I was doing pre-inspects on a couple houses yesterday afternoon.
This is often what happens when I walk into an under-construction house:
There look to be about 5-6 Mexicans working out of an old van finishing up insulation and starting drywall - I can tell that somebody has been cooking food in the garage.
When I walk into the house, one of them sees me and vanishes into the family room, 3 or 4 of them leave the family room through the garage entry and get in the van. One comes inside the foyer to watch me and the other keeps working. I just nod to the one watching, he nods back, and I do my inspect and leave. (As soon as I leave the others will go back to work.)

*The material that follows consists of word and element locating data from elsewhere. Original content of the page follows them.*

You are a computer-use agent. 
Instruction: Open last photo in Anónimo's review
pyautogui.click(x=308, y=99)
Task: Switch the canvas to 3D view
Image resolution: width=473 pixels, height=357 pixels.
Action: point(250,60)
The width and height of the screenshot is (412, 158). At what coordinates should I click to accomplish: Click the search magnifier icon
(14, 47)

In my experience it goes like this: there is only one English speaker, and probably only one or two "legals" in the crew. They are one of several crews, often family members, who are hired by one guy contracting with one of the builder's subcontractors (this insulates the builder from any immigration questions or legal responsibilities), who takes a big chunk of the workers' earnings in turn for letting them work for him.

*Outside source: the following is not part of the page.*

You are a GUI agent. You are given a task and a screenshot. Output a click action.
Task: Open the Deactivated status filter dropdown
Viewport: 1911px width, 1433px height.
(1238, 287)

The same organization (foreman or farm boss thing) happens with the Koreans, except that most of them are legal. The Koreans tend to do more intricate, time intensive labor across several trades, and the Mexicans do most of the grunt-type construction work.
This happens all over, in all good-size cities. Those of you who live and work in smaller cities may understand the problem, but probably don't grasp the size of it...
As far as I can tell, there is never any enforcement of immigration law, never even any questions asked by anyone.
The only time you hear of "raids" or any inspections, are with factory employees. Factory situations where illegals are employed are a very small percentage of the illegals working. I venture that most illegals are employed in construction and restaurant/hospitality and itinerate farm-work - although in the south, I have read that a lot of them are employed in the trucking industry.